Stadtteil: Charlottenburg
Bereich: Olympiastadion, Olympiapark
Stadtplanaufruf: Berlin, Jesse-Owens-Allee
Datum: 12. September 2021
Bericht Nr.:748

Wieviel bleibt nach einem Systemwechsel, einer Wende, einem Umsturz von dem alten System erhalten? Der Dramatiker Jean Anouilh hat in seinem Stück "Majestäten" die Rückkehr Napoleons aus der Verbannung nach Elba aufs Korn genommen. Nach seinen am Ende erfolgslosen Feldzügen gegen die halbe Welt hatten die Siegermächte Napoleon zur Abdankung gezwungen, doch er kam noch einmal für hundert Tage zurück. In Anouilhs Drama ruft das Volk dem Rückkehrer begeistert zu "Es lebe der Kaiser". Der opportunistische Polizeiminister bleibt weiterhin im Amt, auch "die Wachtposten bleiben bestehen, während die Regimes vergehen".

Neuanfang nach 1945
Gab es nach dem Ende der Nazi-Herrschaft 1945 einen radikalen Neuanfang? Demokratische Institutionen wurden geschaffen, aber in Verwaltung, Rechtsprechung, Industrie, Universitäten waren viele - zu viele - Aktive der Nazizeit tätig, jetzt "demokratisch gewendet".
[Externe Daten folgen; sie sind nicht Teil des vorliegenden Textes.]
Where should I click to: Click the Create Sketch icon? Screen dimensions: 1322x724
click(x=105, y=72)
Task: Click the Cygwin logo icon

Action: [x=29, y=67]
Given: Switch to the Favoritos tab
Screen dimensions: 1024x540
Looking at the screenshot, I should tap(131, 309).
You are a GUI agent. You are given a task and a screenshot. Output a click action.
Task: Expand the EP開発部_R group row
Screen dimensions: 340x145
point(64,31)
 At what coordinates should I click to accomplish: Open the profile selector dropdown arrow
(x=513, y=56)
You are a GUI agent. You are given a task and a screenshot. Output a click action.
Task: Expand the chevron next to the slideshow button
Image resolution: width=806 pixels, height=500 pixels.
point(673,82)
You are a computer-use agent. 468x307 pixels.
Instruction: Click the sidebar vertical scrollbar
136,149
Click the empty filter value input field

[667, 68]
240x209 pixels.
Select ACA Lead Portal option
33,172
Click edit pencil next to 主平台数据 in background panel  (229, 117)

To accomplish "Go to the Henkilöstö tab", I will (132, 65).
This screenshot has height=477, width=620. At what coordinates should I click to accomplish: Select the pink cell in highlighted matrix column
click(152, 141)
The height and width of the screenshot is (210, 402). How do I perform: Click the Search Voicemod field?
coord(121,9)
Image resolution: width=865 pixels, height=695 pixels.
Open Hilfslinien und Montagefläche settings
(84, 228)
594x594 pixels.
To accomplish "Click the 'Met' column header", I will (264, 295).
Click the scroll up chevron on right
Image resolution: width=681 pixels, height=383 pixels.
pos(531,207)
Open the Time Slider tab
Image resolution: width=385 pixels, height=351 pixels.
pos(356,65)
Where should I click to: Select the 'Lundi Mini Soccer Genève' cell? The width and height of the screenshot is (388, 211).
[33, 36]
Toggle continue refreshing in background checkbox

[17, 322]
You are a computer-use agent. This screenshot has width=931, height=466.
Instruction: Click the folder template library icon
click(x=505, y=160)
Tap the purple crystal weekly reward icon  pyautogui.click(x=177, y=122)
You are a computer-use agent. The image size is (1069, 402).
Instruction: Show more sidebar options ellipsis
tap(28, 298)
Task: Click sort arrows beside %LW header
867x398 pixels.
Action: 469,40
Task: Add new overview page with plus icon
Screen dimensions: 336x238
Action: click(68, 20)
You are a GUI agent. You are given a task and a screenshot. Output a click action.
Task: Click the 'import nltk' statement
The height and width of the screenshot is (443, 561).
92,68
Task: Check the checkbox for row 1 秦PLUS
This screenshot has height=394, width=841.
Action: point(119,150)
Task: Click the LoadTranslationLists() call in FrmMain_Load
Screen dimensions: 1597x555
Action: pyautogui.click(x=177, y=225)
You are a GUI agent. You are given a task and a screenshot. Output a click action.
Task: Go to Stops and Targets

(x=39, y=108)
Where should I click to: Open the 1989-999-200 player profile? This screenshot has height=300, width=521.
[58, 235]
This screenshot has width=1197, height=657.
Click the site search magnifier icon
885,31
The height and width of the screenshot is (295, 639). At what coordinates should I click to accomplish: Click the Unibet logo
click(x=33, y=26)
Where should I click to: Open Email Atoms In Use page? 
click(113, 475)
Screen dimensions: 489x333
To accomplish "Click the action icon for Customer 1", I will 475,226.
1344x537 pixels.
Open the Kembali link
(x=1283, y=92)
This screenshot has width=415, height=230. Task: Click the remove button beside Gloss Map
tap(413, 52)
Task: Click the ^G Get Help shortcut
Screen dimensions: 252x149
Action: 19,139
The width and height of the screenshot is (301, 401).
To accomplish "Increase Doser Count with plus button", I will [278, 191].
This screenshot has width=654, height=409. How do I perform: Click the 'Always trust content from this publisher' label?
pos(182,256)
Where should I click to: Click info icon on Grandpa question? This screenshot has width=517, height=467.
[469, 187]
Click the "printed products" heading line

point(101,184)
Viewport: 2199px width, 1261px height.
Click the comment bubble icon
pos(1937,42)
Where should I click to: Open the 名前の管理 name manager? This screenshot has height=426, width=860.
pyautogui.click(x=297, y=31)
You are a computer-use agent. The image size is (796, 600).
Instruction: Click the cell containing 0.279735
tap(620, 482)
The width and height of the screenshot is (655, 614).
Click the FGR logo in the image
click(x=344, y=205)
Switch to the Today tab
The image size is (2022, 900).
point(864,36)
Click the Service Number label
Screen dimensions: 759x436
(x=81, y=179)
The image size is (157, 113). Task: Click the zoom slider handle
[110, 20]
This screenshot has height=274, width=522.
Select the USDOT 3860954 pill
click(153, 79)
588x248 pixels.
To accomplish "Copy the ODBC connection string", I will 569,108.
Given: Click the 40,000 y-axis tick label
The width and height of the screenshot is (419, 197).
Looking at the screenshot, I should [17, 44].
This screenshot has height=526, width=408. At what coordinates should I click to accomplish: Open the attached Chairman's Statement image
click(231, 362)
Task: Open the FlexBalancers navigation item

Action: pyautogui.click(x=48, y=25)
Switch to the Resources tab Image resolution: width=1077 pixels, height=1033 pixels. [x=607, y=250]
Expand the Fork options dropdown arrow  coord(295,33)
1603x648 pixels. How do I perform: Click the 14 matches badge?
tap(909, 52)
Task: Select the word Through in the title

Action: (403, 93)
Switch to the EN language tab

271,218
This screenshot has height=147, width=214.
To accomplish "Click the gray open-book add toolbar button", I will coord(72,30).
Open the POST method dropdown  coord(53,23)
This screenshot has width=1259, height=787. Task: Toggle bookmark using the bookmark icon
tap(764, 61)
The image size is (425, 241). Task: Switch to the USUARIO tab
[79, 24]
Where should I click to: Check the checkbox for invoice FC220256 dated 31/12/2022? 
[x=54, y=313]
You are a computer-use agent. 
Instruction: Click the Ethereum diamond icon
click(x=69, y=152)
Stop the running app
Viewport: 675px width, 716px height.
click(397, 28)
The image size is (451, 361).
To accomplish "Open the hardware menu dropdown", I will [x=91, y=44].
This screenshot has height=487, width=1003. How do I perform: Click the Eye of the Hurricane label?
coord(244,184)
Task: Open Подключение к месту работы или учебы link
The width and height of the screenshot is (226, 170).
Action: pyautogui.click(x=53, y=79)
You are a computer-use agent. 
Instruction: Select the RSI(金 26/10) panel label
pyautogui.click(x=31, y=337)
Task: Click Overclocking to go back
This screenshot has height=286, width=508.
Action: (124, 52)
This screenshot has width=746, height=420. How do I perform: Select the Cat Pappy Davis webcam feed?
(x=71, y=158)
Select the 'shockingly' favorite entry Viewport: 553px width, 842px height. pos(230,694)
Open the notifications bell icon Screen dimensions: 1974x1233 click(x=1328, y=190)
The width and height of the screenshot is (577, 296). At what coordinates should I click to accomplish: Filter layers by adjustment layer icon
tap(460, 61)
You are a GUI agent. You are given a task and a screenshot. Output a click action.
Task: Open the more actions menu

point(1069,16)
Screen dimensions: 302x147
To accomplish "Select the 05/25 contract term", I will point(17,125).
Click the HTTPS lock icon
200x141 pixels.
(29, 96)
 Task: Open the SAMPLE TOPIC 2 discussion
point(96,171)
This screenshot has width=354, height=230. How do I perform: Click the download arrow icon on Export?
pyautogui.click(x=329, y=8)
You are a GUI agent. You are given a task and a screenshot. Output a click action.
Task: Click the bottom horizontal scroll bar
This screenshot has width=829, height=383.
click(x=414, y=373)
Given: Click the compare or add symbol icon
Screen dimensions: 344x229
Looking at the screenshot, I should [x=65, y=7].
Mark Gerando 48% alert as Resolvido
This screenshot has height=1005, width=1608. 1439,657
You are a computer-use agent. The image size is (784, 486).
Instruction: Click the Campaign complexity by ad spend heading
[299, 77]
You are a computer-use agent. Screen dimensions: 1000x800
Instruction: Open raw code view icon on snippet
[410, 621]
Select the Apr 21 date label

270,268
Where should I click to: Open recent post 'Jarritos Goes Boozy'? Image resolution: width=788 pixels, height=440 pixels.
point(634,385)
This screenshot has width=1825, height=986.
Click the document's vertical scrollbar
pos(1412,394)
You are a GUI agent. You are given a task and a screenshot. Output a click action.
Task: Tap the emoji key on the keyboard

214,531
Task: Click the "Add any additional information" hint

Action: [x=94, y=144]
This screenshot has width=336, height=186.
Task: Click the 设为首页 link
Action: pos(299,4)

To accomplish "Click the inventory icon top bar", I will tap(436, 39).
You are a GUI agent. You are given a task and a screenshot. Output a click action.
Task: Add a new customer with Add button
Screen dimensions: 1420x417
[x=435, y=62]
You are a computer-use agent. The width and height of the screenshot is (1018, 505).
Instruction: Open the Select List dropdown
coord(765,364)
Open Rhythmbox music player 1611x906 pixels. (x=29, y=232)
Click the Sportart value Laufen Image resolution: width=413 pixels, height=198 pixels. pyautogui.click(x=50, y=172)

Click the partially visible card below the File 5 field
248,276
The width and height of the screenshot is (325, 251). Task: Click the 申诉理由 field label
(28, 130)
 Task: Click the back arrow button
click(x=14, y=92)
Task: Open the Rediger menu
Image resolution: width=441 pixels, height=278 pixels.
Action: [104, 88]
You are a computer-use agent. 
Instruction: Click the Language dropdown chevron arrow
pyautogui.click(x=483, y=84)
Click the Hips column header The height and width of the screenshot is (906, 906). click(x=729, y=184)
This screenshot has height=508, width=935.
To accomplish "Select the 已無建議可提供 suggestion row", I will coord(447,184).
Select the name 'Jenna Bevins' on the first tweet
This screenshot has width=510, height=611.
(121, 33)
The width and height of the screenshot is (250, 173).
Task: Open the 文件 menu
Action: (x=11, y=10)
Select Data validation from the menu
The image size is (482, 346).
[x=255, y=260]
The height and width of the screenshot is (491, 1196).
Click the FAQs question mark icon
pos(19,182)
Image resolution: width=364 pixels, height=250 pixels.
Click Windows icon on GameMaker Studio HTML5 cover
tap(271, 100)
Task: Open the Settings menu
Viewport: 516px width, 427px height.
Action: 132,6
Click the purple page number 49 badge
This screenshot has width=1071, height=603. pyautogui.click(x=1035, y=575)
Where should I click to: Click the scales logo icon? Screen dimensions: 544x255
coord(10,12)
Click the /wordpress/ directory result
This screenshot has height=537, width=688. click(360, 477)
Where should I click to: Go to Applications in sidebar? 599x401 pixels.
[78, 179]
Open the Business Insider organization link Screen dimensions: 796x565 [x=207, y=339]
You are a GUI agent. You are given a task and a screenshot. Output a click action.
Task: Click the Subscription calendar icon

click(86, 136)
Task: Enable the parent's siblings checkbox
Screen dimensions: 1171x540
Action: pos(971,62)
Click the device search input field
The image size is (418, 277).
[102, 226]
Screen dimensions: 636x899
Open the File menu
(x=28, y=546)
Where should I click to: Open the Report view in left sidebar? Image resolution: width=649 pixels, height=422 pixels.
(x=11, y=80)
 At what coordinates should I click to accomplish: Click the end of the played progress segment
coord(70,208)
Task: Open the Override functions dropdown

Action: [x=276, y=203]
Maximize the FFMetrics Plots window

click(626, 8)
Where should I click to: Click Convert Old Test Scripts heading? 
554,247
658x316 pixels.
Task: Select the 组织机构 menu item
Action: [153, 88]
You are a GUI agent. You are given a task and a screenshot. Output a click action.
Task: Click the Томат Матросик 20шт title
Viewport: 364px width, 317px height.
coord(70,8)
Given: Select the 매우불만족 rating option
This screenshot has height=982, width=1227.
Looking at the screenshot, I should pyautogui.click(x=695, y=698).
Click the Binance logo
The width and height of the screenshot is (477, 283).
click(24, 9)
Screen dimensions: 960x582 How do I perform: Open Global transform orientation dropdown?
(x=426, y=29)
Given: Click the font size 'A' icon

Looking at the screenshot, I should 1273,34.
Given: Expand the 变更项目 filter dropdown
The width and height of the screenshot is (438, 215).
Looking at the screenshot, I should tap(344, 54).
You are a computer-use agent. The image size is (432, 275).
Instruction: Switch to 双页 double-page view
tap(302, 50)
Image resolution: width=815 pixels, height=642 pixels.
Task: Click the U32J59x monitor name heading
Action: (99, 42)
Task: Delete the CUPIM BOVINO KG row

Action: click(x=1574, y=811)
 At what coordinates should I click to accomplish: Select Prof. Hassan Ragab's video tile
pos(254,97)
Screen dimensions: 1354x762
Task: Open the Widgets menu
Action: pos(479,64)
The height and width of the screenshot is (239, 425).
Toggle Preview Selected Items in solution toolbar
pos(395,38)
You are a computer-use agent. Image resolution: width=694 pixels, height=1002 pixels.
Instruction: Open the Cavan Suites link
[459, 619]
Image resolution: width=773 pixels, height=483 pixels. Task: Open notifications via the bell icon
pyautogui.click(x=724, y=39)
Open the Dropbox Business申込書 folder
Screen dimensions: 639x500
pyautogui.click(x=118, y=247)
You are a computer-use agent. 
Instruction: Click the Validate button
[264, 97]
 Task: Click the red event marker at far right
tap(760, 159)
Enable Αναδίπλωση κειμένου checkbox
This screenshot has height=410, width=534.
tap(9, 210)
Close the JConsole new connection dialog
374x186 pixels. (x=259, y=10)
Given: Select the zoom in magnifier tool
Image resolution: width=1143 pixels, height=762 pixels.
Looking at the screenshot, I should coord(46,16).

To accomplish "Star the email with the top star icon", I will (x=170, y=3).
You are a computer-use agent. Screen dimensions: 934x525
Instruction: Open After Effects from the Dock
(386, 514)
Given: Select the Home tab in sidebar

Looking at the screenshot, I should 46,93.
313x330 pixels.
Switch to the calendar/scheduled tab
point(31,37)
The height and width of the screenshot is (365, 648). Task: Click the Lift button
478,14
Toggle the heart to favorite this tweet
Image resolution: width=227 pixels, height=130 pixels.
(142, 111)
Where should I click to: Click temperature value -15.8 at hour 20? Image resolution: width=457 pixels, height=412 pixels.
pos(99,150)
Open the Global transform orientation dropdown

Im Bereich der Kunst kann man in einer Ausstellung des Deutschen Historischen Museums verfolgen, wie die Schöpfer ideologischer Kunstwerke aus der Nazi-Zeit ihre künstlerische Tätigkeit in der Bundesrepublik fortsetzen konnten, gestützt durch Netzwerke von Verantwortlichen aus der Nazizeit. Eine geradezu klassische Vorlage für die Nachforschungen ist die "Gottbegnadeten-Liste" der Nazis, eine amtliche Liste der den Nazis wichtigen Künstler, auf der mehr als einhundert Bildhauer und Maler verzeichnet sind. Wie konnten die Schöpfer ideologischer Kunstwerke aus der Nazi-Zeit ihre künstlerische Tätigkeit in der Bundesrepublik fortsetzen?

Der Versuch, in der Nachkriegszeit mit der "Entnazifizierung", die Verantwortlichen der Nazizeit aus den Institutionen der Gesellschaft zu entfernen, konnte nicht vollständig gelingen. Wer als "Minderbelasteter" auf Bewährung in die neue Gesellschaft entlassen wurde, war vielfach bald wieder ganz oben mit dabei. Belastete Industrielle wurden im Wirtschaftsaufschwung wieder gebraucht, sogar einen aus der Nazizeit belasteten Bundeskanzler hat es gegeben.

Ein Netzwerk ehemaliger Mitarbeiter von Hitlers Generalbauinspektor Albert Speer besetzte nach Kriegsende in der Düsseldorfer Stadtplanung führende Positionen. Unter Protektion des Düsseldorfer Stadtplanungsleiters wurden diese Architekten in städtische Ämter lanciert oder bei der Vergabe von Aufträgen bevorzugt. Bereits vor Kriegsende hatten sie in Speers "Arbeitsstab für den Wiederaufbau bombenzerstörter Städte" städtebaulichen Konzepte entwickelt, nach Kriegsende wurde die nationalsozialistische Vorstellung von Baukultur bruchlos umgesetzt. Kritische Architekten stellten fest: "Unter den großen Städten Deutschlands hat Düsseldorf den traurigen Ruhm, diese Kulturspitzen des damaligen Systems in seine Aufbauarbeiten einzuspannen".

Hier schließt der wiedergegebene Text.